As for Cheery, what does it mean for her to be trying to be both female and dwarf when the Cheery we see on screen looks nothing like a dwarf at all? (Whoops, I already said that. But it’s important!). In the books, Cheery has to find a way to express her femaleness, to find a kind of new dwarf femininity, to construct her own version of herself. Yes she wants to wear make up but she also wants to keep her beard. More importantly, she has to go through this process around a dwarf like Carrot who is a rabid traditionalist for reasons that have to do with his own struggle with his identity. So what does that mean when Cheery is confronted by a Carrot that doesn’t seem to care if she’s female or even to see the concept of female dwarves as problematic?

For me as a viewer, it renders those struggles meaningless. What does it mean to say that Carrot is a dwarf and Cheery is a woman if Cheery looks like Carrot and Carrot doesn’t care? What makes this band of misfits a band of misfits if the reasons they don’t fit in are reduced to a single expositional line and then rendered unimportant?

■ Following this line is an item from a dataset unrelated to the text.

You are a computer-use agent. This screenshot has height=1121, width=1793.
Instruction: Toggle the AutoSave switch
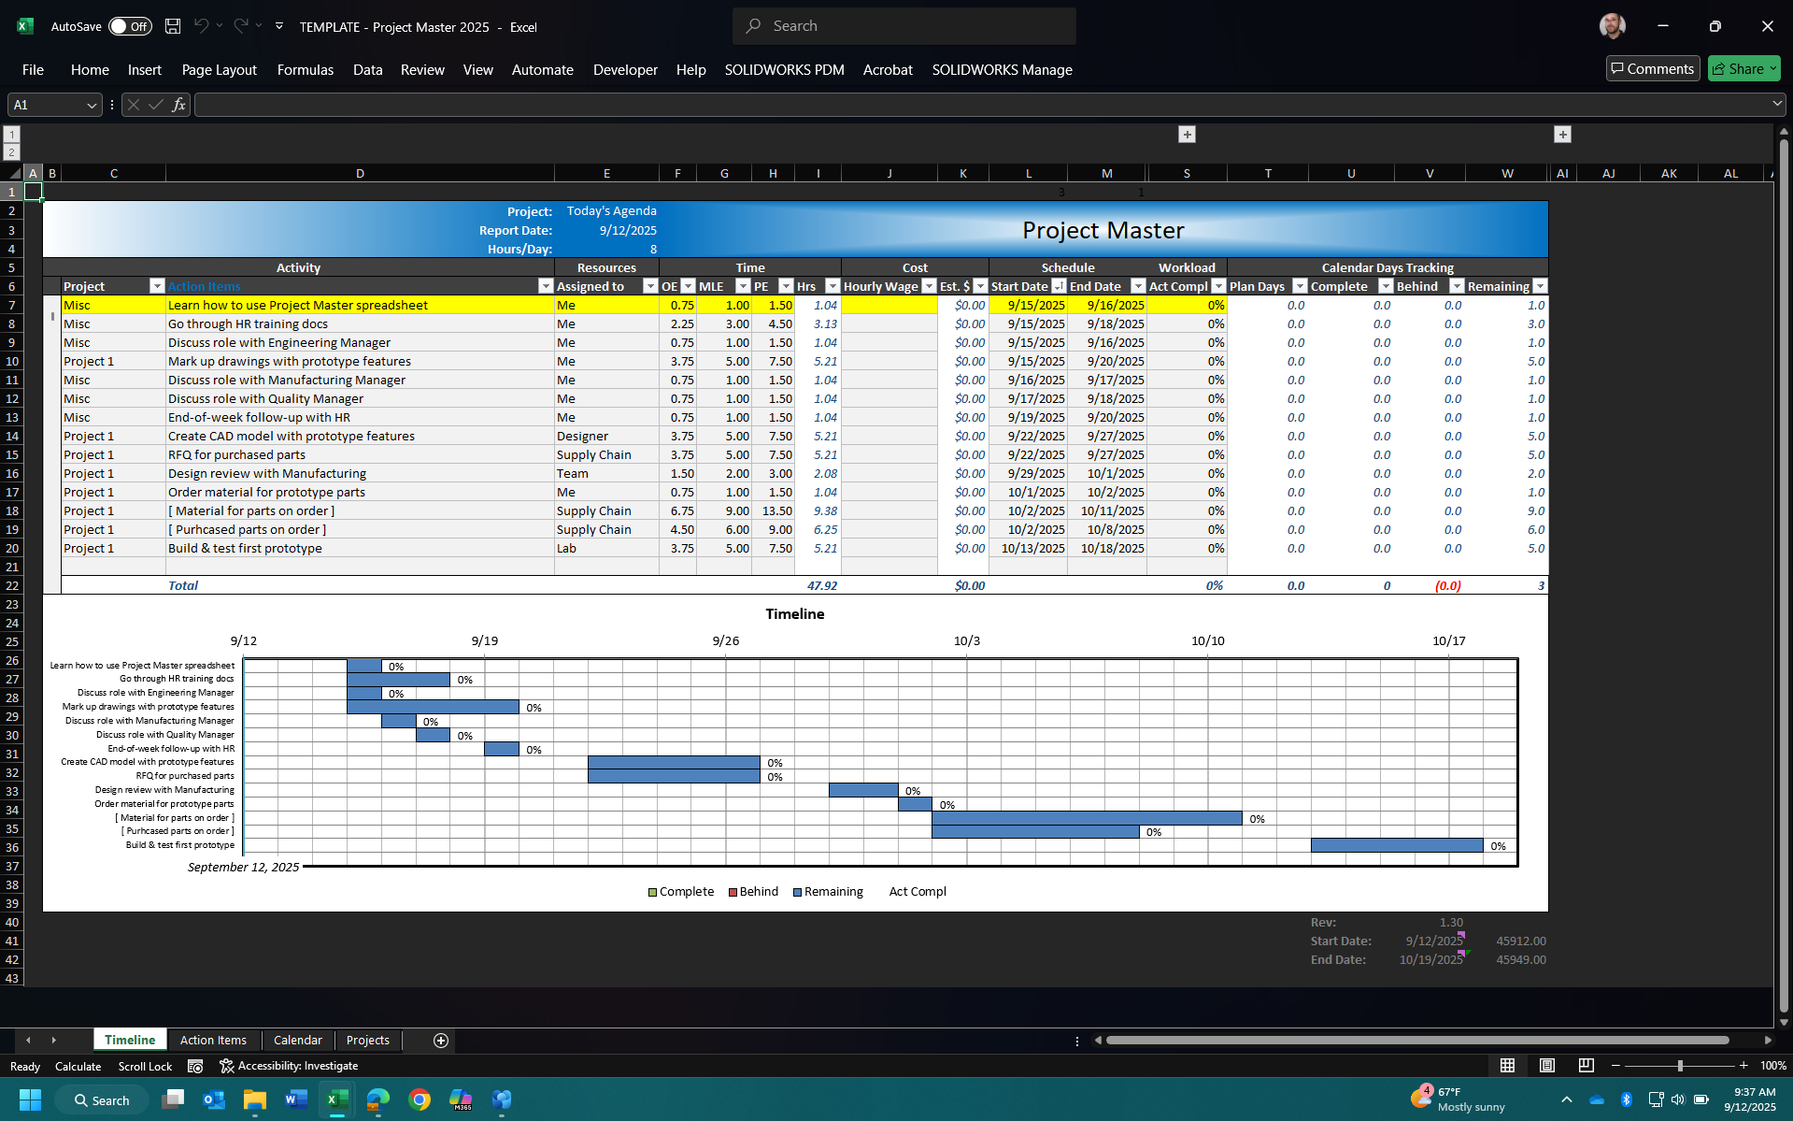click(x=130, y=26)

And what does it mean when a production casts a non-binary actor as a gesture of gender-blind casting and puts that actor into a character whose struggles with their identity have been rendered meaningless?

It means nothing.

Which means – extended out across all the show’s decisions – the show means nothing.

And this – this thoughtlessness – is why Discworld fans are so angry about this adaptation. And that is something that no amount of quippy banter or lightweight, third rate dystopian cyberpunk is going to fix.

The Watch is an empty vessel. And that’s the biggest betrayal of Pratchett’s legacy of all.

EDIT: This piece has been slightly edited since it was first published to make it clearer that I was not saying that Cheery was a transgender woman. Only that Cheery’s journey to expressing her femaleness in a culture that was resistant to it could have been represented by a trans woman if the writers chose.

LT

5 thoughts on “The Unwatchable Watch

  1. I was hoping to check this drama out as an introduction for the discworld series but I’m so glad I read your post first! Thank you, I’ll start reading the books 🙂

    It is frustrating and disappointing because we know it could be so much better, if they took the time to think about the story they want to tell us. I’m noticing this trend more and more in Hollywood, where it seems like the casting team are just ticking off boxes, cast a non binary actor, cast non-white actors etc The viewers should be satisfied with this, right? They couldn’t be more wrong, they don’t take the time to adapt the storyline. I just can’t wait for a cleverly written show that just happens to have a diverse cast, oh and it would be even better if it was a sci fi show, not about the struggles of being black etc..

    1. I also feel the same way about shows like BlackAF and MixedIsh and GrownIsh and the other ish shows. It’s great they are successful but who is this show for?
      I would just like to watch a show that has characters of various nationalities and or are non binary, just existing!

  2. What “The Watch” adaptation?! It never happened, lalalala.
    Not in my world, honestly.
    All other sh*t happened, but not this.